That enfant terrible of the opera stage Calixto Bieito must be mellowing in his middle age – either that or we have become numbed to the edgy Spanish director’s naughty ways. How else to explain why his take on Mussorgsky’s masterpiece Boris Godunov has less shock value than your average episode of Midsomer Murders? True he does have the Simpleton shot by a teenage girl, not to mention one of the crowd beaten to a pulp – oh and in Boris’s great death scene the pretender Dmitri strangles Xenia and suffocates the Tsarevich Fyodor.  

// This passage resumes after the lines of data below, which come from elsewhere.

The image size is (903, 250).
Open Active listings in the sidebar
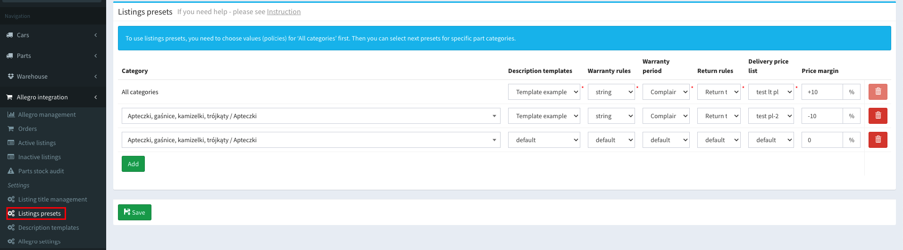tap(37, 143)
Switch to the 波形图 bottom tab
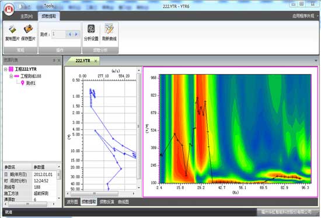This screenshot has height=218, width=321. [72, 202]
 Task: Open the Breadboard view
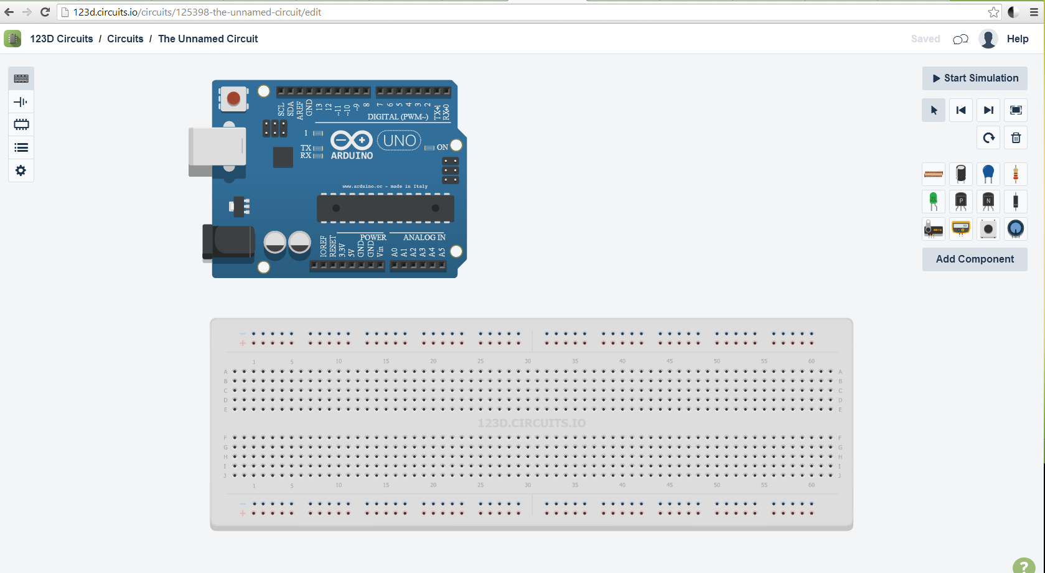pos(21,78)
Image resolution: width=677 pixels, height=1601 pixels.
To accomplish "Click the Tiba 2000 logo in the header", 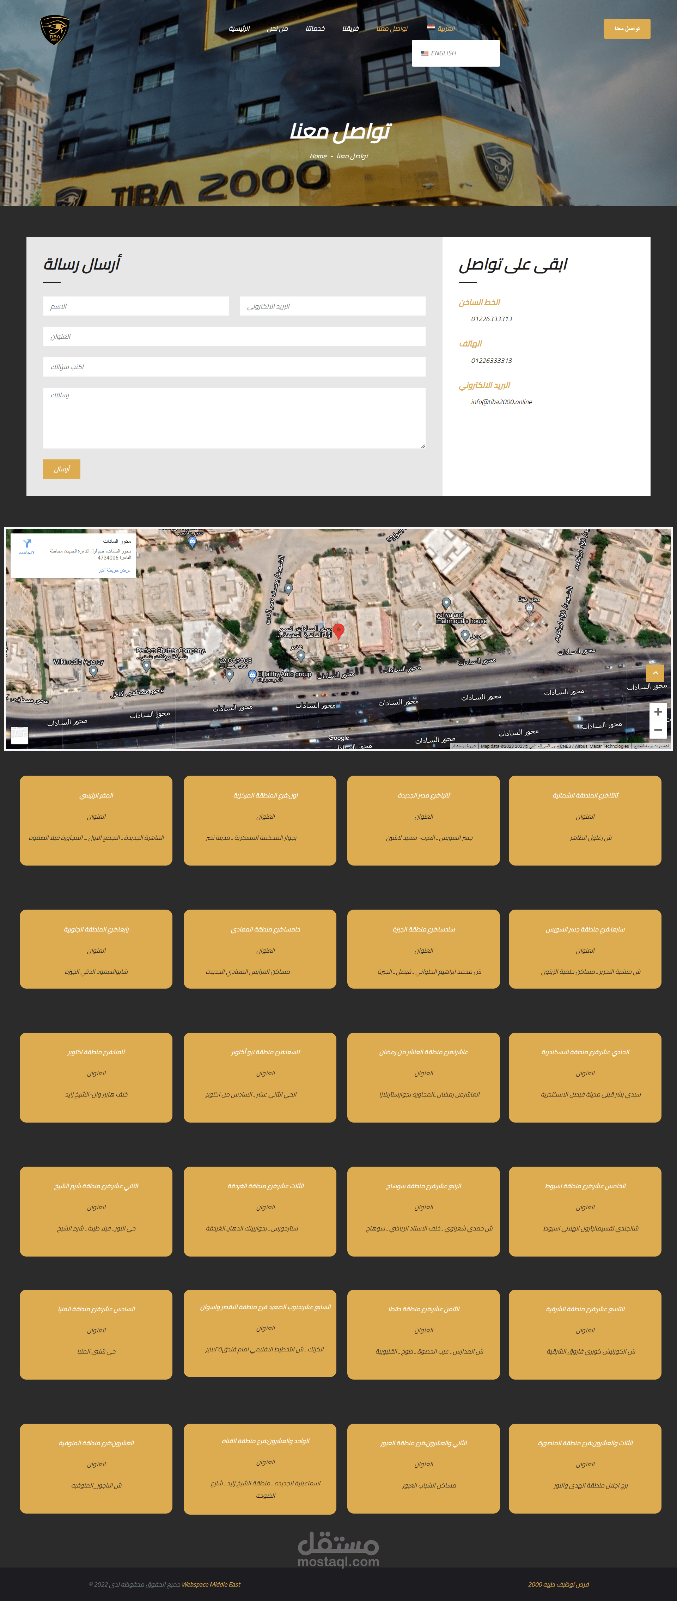I will 55,30.
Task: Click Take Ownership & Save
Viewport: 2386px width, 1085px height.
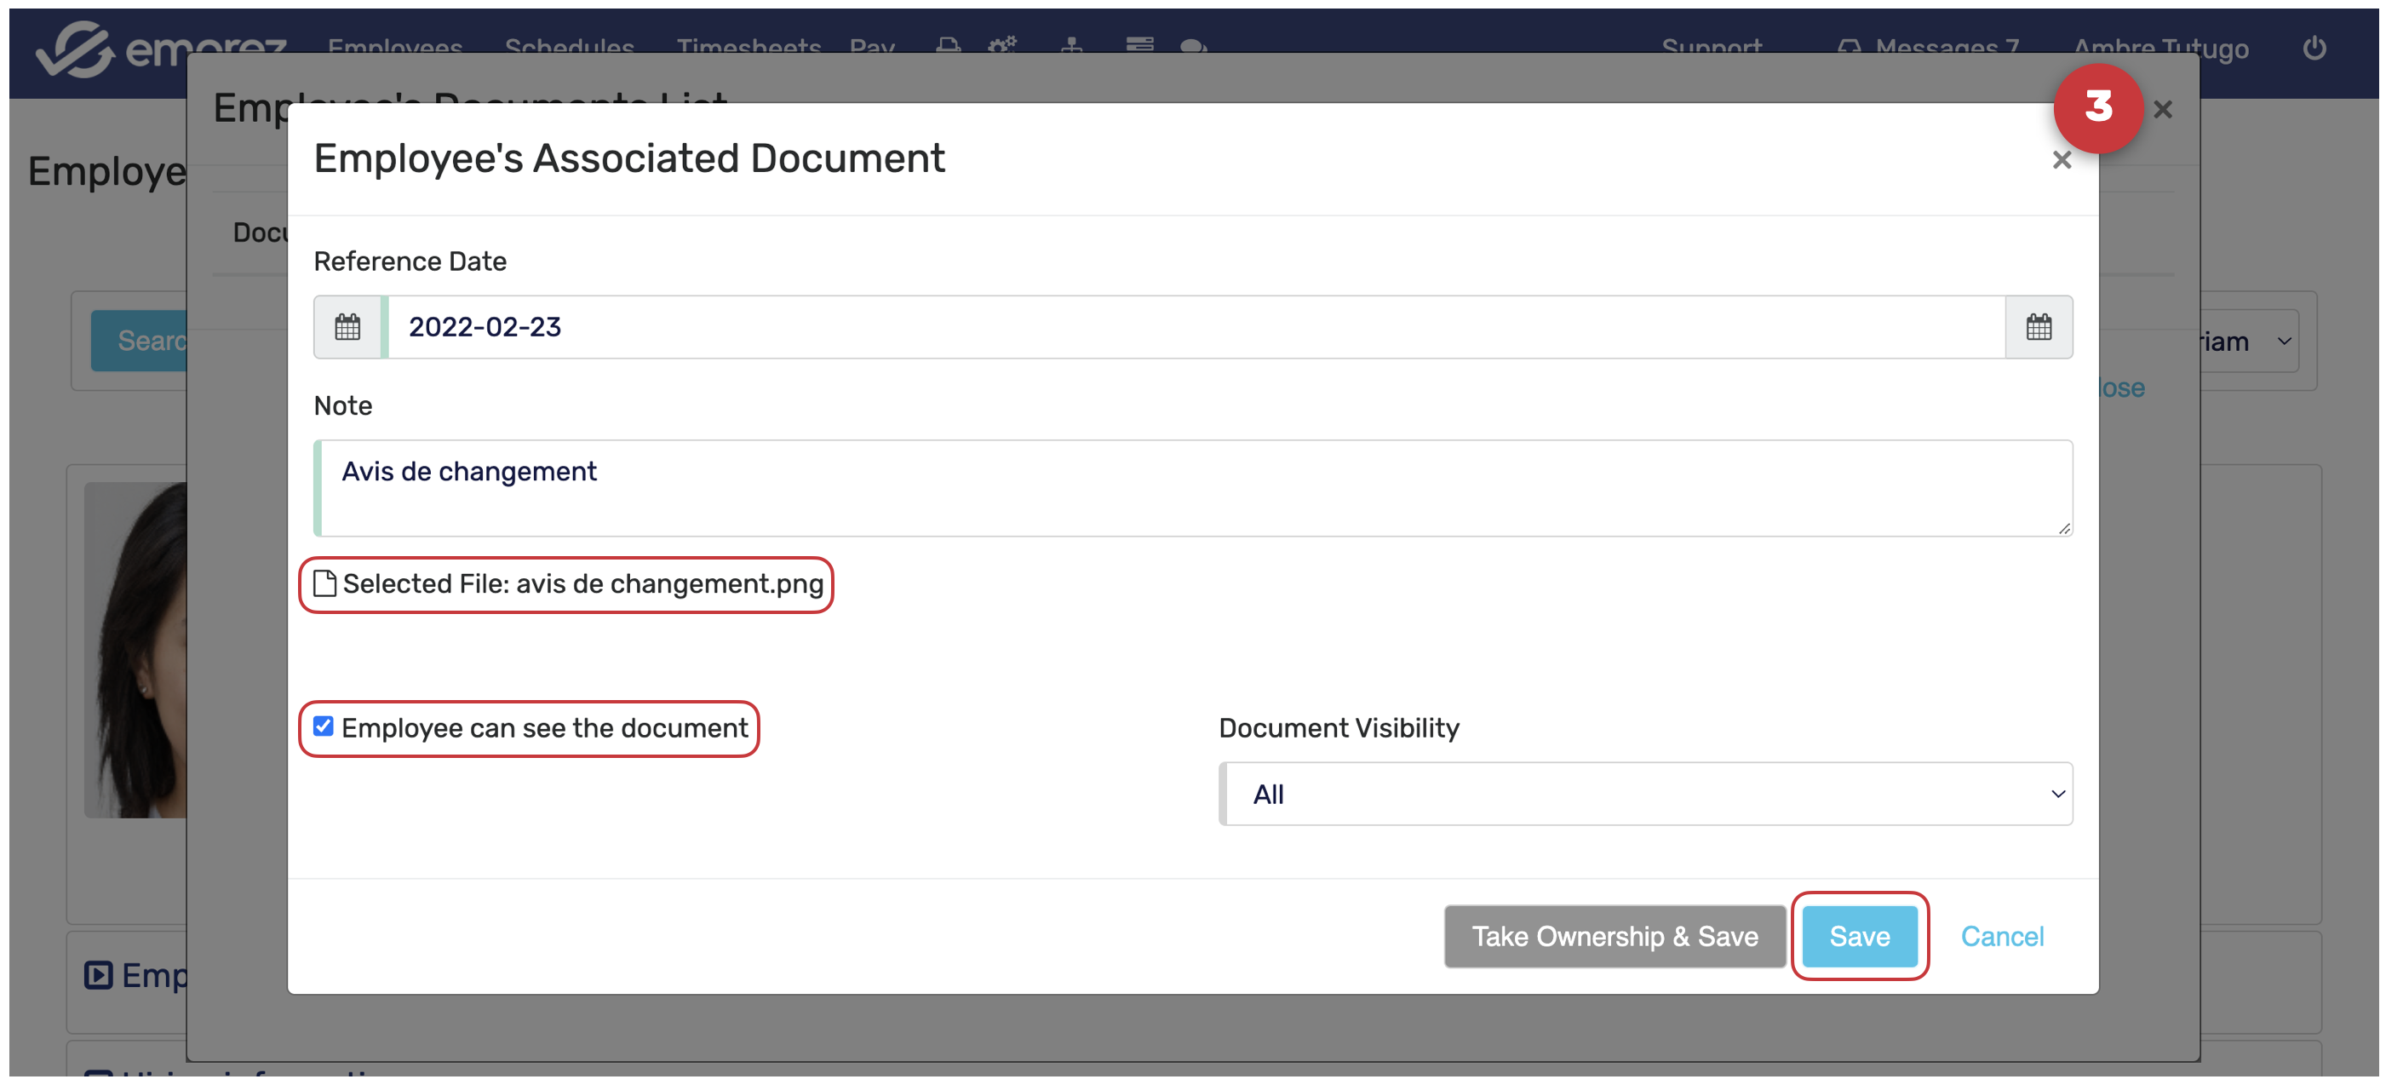Action: pos(1614,936)
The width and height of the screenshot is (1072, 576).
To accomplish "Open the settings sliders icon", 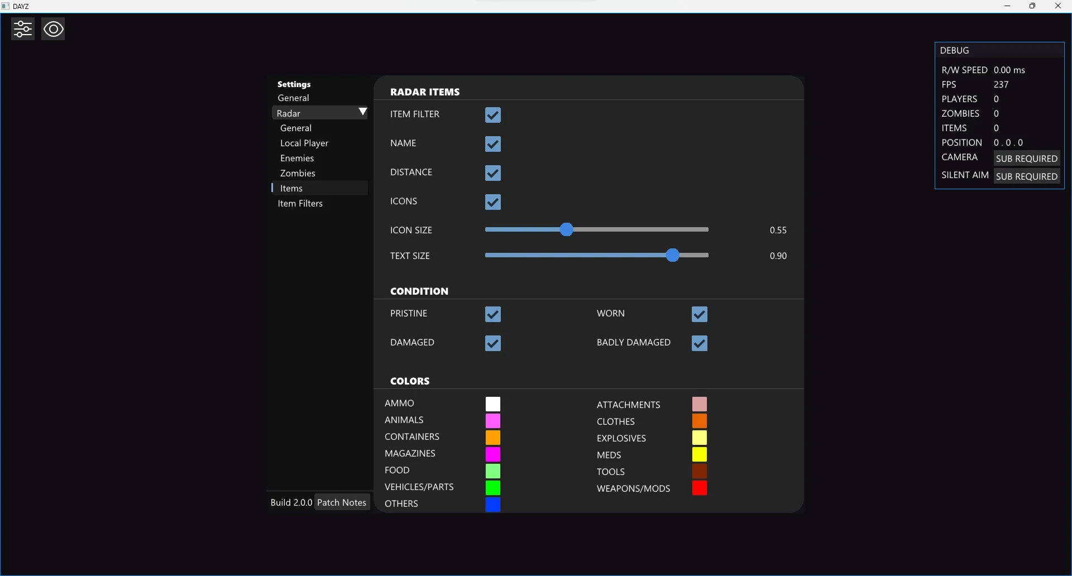I will (x=23, y=29).
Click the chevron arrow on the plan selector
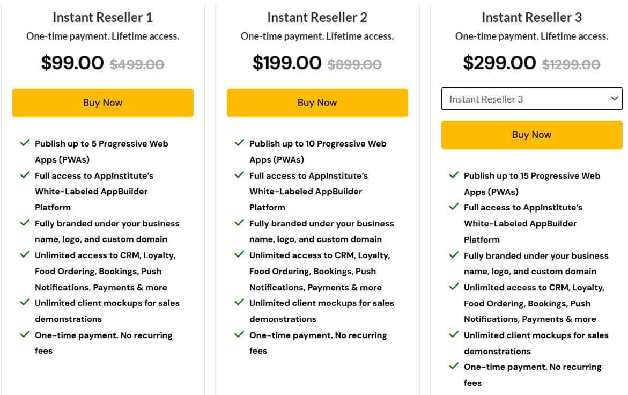Image resolution: width=628 pixels, height=395 pixels. [615, 98]
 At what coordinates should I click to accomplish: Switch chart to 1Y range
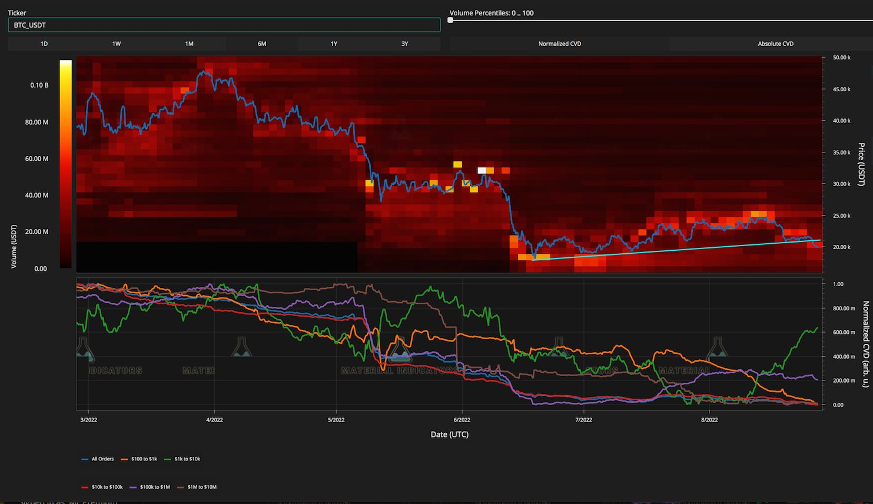[x=334, y=44]
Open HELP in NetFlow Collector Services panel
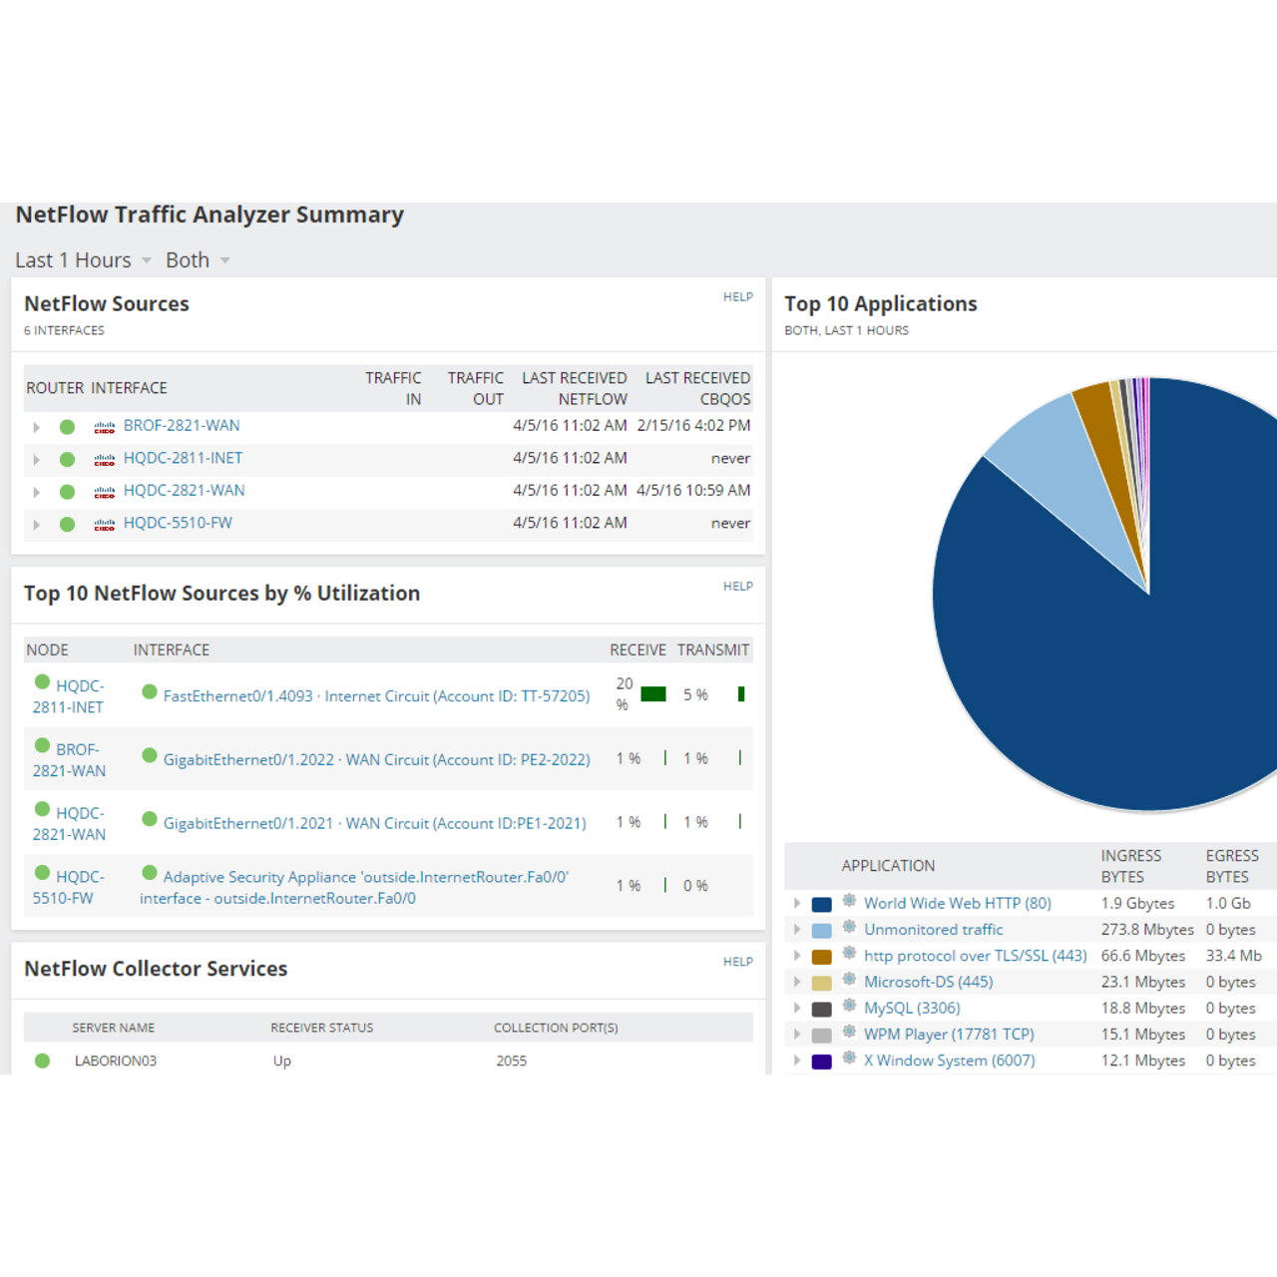 coord(737,961)
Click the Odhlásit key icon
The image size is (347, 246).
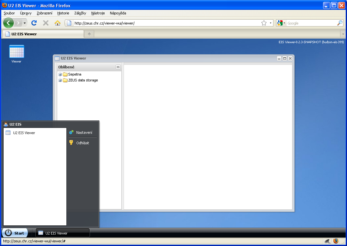click(71, 143)
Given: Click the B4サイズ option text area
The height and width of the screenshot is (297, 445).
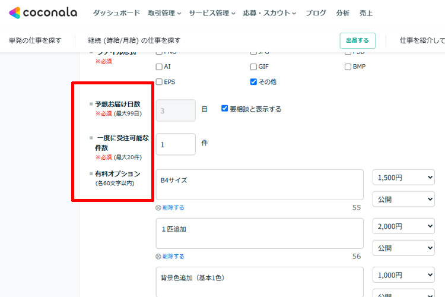Looking at the screenshot, I should coord(259,185).
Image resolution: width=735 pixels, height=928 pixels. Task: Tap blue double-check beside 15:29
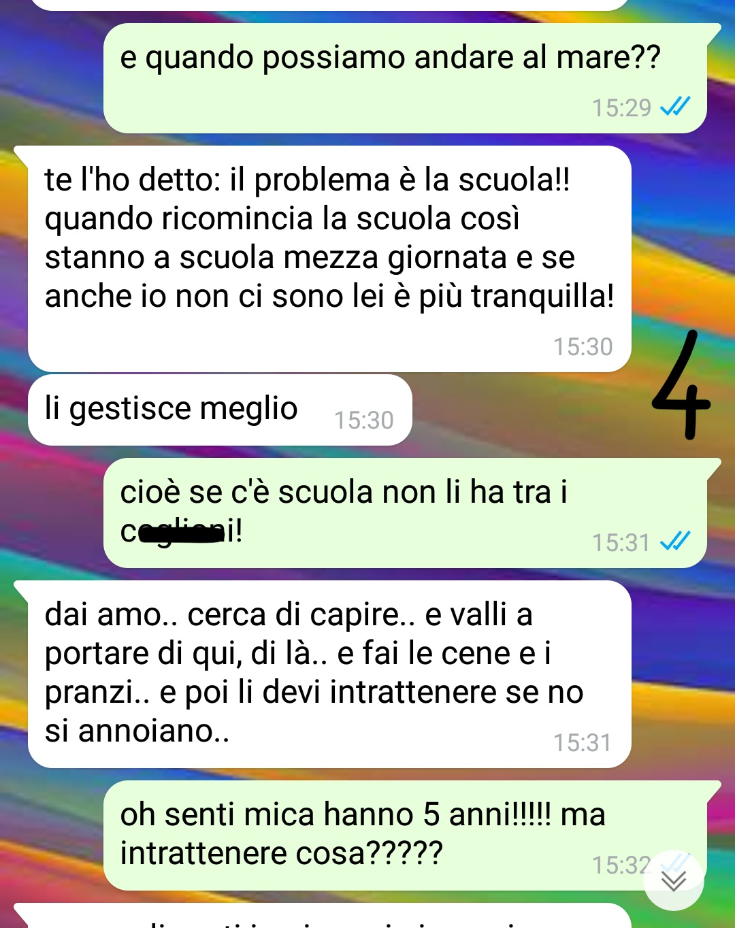click(x=675, y=106)
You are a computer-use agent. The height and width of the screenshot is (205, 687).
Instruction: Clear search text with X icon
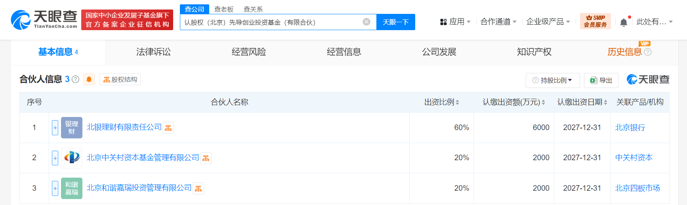366,22
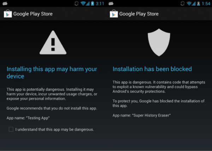Click the Play Store bag icon on the blocked screen
The width and height of the screenshot is (212, 151).
tap(113, 14)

This Bayerische Staatsoper production is set in recent times. We know this because the chorus hold up posters of Putin, Bush, Sarkozy and Berlusconi. Bieito ditches the third act but strangely this causes little collateral damage. That’s because Bieito has a trump card in 38-year-old Ukrainian bass Alexander Tsymbalyuk, who is undoubtedly on the verge of a stellar career. He has everything
– good looks, dramatic nous and
a gorgeous voice that has delicacy as well as power.

He’s backed by a first-class cast including Anatoli Kotscherga as Pimen and Vladimir Matorin who makes a good Varlaam, looking uncannily like the famous portrait of the drink-ravaged Mussorgsky. The mood is suitably noir and Kent Nagano and the Munich band and chorus are excellent.